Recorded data
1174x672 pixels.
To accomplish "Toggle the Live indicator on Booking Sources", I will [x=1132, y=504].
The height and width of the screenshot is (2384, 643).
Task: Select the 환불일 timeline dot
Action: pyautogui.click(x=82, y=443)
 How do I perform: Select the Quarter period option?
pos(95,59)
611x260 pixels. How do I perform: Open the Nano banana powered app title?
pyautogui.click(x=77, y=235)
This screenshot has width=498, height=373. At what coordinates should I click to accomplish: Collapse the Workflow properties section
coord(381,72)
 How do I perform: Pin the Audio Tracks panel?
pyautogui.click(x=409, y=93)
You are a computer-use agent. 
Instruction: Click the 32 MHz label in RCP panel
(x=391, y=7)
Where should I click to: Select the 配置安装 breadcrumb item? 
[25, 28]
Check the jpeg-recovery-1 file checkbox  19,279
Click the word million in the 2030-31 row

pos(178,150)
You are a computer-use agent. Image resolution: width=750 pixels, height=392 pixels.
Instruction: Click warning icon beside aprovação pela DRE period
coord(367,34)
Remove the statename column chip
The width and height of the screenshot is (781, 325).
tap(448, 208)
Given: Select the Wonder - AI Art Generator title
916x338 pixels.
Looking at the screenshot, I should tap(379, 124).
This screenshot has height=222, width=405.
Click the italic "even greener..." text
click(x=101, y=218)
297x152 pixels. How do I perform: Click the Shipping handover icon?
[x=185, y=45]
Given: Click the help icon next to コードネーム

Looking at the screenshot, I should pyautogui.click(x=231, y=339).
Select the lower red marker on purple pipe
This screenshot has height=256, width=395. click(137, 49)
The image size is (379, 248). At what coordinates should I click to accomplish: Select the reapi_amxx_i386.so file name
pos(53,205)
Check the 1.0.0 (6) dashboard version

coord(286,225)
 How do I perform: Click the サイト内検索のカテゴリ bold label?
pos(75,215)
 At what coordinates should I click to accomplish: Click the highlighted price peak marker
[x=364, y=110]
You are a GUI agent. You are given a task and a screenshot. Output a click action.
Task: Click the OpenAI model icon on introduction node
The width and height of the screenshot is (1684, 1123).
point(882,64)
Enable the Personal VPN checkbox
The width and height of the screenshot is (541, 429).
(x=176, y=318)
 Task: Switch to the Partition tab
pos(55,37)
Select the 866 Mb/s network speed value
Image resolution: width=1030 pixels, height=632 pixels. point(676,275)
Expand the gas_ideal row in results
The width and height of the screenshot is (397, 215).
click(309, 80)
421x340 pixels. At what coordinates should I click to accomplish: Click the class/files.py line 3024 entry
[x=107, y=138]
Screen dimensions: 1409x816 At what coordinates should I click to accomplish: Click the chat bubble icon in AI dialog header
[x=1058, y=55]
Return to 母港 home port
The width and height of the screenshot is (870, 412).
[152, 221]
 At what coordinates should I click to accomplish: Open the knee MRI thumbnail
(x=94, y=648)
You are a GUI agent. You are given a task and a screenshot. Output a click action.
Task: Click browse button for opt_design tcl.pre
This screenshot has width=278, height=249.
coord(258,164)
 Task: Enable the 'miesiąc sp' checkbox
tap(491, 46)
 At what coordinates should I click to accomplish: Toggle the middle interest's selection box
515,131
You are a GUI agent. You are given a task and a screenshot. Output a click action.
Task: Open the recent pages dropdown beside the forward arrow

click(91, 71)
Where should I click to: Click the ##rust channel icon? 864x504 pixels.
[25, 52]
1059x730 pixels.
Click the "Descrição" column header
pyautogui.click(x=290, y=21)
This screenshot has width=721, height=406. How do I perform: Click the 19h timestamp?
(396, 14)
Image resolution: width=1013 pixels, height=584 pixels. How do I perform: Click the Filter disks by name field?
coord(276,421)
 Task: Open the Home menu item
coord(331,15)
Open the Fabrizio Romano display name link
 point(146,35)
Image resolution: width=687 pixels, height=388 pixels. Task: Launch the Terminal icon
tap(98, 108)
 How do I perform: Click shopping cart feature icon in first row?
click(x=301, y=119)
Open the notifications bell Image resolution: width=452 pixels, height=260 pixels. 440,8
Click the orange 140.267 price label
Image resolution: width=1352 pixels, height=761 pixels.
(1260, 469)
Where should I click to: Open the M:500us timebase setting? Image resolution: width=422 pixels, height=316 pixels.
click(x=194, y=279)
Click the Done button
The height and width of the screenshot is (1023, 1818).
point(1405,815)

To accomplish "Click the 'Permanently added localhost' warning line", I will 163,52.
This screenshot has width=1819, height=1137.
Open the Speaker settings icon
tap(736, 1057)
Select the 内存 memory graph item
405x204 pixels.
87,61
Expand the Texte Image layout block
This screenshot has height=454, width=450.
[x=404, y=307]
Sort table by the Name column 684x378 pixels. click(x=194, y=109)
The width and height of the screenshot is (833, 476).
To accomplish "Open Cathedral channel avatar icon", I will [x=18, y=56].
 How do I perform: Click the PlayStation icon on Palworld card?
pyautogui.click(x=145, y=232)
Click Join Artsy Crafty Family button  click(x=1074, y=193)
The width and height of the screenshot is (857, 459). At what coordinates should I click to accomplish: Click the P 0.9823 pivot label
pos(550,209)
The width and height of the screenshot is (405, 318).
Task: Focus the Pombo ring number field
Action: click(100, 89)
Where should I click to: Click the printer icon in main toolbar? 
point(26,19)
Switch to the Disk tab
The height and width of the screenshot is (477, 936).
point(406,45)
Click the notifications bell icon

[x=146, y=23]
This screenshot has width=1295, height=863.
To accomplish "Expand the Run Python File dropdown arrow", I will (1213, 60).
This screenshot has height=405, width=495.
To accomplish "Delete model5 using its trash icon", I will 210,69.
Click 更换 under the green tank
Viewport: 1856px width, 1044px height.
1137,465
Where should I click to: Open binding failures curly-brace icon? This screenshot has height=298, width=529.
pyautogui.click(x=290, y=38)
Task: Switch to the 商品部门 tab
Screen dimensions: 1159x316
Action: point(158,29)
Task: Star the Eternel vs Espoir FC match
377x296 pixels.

Goal of the exercise: Rewrite the recorded data above, replacing every "How do I perform" with "How can I do" and changing nothing else.

Exercise answer:
1174x672 pixels.
To accomplish "Toggle the Live indicator on Booking Sources", I will [x=1132, y=504].
The height and width of the screenshot is (2384, 643).
Task: Select the 환불일 timeline dot
Action: pyautogui.click(x=82, y=443)
 How can I do: Select the Quarter period option?
pos(95,59)
611x260 pixels. How can I do: Open the Nano banana powered app title?
pyautogui.click(x=77, y=235)
This screenshot has width=498, height=373. At what coordinates should I click to accomplish: Collapse the Workflow properties section
coord(381,72)
 How can I do: Pin the Audio Tracks panel?
pyautogui.click(x=409, y=93)
You are a computer-use agent. 
Instruction: Click the 32 MHz label in RCP panel
(x=391, y=7)
Where should I click to: Select the 配置安装 breadcrumb item? 
[25, 28]
Check the jpeg-recovery-1 file checkbox  19,279
Click the word million in the 2030-31 row

pos(178,150)
You are a computer-use agent. Image resolution: width=750 pixels, height=392 pixels.
Instruction: Click warning icon beside aprovação pela DRE period
coord(367,34)
Remove the statename column chip
The width and height of the screenshot is (781, 325).
tap(448, 208)
Given: Select the Wonder - AI Art Generator title
916x338 pixels.
Looking at the screenshot, I should tap(379, 124).
This screenshot has height=222, width=405.
Click the italic "even greener..." text
click(x=101, y=218)
297x152 pixels. How can I do: Click the Shipping handover icon?
[x=185, y=45]
Given: Click the help icon next to コードネーム

Looking at the screenshot, I should pyautogui.click(x=231, y=339).
Select the lower red marker on purple pipe
This screenshot has height=256, width=395. click(137, 49)
The image size is (379, 248). At what coordinates should I click to accomplish: Select the reapi_amxx_i386.so file name
pos(53,205)
Check the 1.0.0 (6) dashboard version

coord(286,225)
 How can I do: Click the サイト内検索のカテゴリ bold label?
pos(75,215)
 At what coordinates should I click to accomplish: Click the highlighted price peak marker
[x=364, y=110]
You are a GUI agent. You are given a task and a screenshot. Output a click action.
Task: Click the OpenAI model icon on introduction node
The width and height of the screenshot is (1684, 1123).
point(882,64)
Enable the Personal VPN checkbox
The width and height of the screenshot is (541, 429).
(x=176, y=318)
 Task: Switch to the Partition tab
pos(55,37)
Select the 866 Mb/s network speed value
Image resolution: width=1030 pixels, height=632 pixels. point(676,275)
Expand the gas_ideal row in results
The width and height of the screenshot is (397, 215).
click(309, 80)
421x340 pixels. At what coordinates should I click to accomplish: Click the class/files.py line 3024 entry
[x=107, y=138]
Screen dimensions: 1409x816 At what coordinates should I click to accomplish: Click the chat bubble icon in AI dialog header
[x=1058, y=55]
Return to 母港 home port
The width and height of the screenshot is (870, 412).
[152, 221]
 At what coordinates should I click to accomplish: Open the knee MRI thumbnail
(x=94, y=648)
You are a GUI agent. You are given a task and a screenshot. Output a click action.
Task: Click browse button for opt_design tcl.pre
This screenshot has width=278, height=249.
coord(258,164)
 Task: Enable the 'miesiąc sp' checkbox
tap(491, 46)
 At what coordinates should I click to accomplish: Toggle the middle interest's selection box
515,131
You are a GUI agent. You are given a task and a screenshot. Output a click action.
Task: Open the recent pages dropdown beside the forward arrow

click(91, 71)
Where should I click to: Click the ##rust channel icon? 864x504 pixels.
[25, 52]
1059x730 pixels.
Click the "Descrição" column header
pyautogui.click(x=290, y=21)
This screenshot has width=721, height=406. How can I do: Click the 19h timestamp?
(396, 14)
Image resolution: width=1013 pixels, height=584 pixels. How can I do: Click the Filter disks by name field?
coord(276,421)
 Task: Open the Home menu item
coord(331,15)
Open the Fabrizio Romano display name link
 point(146,35)
Image resolution: width=687 pixels, height=388 pixels. Task: Launch the Terminal icon
tap(98, 108)
 How can I do: Click shopping cart feature icon in first row?
click(x=301, y=119)
Open the notifications bell Image resolution: width=452 pixels, height=260 pixels. 440,8
Click the orange 140.267 price label
Image resolution: width=1352 pixels, height=761 pixels.
(1260, 469)
Where should I click to: Open the M:500us timebase setting? Image resolution: width=422 pixels, height=316 pixels.
click(x=194, y=279)
Click the Done button
The height and width of the screenshot is (1023, 1818).
point(1405,815)

To accomplish "Click the 'Permanently added localhost' warning line", I will 163,52.
This screenshot has width=1819, height=1137.
Open the Speaker settings icon
tap(736, 1057)
Select the 内存 memory graph item
405x204 pixels.
87,61
Expand the Texte Image layout block
This screenshot has height=454, width=450.
[x=404, y=307]
Sort table by the Name column 684x378 pixels. click(x=194, y=109)
The width and height of the screenshot is (833, 476).
To accomplish "Open Cathedral channel avatar icon", I will [x=18, y=56].
 How can I do: Click the PlayStation icon on Palworld card?
pyautogui.click(x=145, y=232)
Click Join Artsy Crafty Family button  click(x=1074, y=193)
The width and height of the screenshot is (857, 459). At what coordinates should I click to accomplish: Click the P 0.9823 pivot label
pos(550,209)
The width and height of the screenshot is (405, 318).
Task: Focus the Pombo ring number field
Action: click(100, 89)
Where should I click to: Click the printer icon in main toolbar? 
point(26,19)
Switch to the Disk tab
The height and width of the screenshot is (477, 936).
point(406,45)
Click the notifications bell icon

[x=146, y=23]
This screenshot has width=1295, height=863.
To accomplish "Expand the Run Python File dropdown arrow", I will (1213, 60).
This screenshot has height=405, width=495.
To accomplish "Delete model5 using its trash icon", I will 210,69.
Click 更换 under the green tank
Viewport: 1856px width, 1044px height.
1137,465
Where should I click to: Open binding failures curly-brace icon? This screenshot has height=298, width=529.
pyautogui.click(x=290, y=38)
Task: Switch to the 商品部门 tab
Screen dimensions: 1159x316
Action: point(158,29)
Task: Star the Eternel vs Espoir FC match
377x296 pixels.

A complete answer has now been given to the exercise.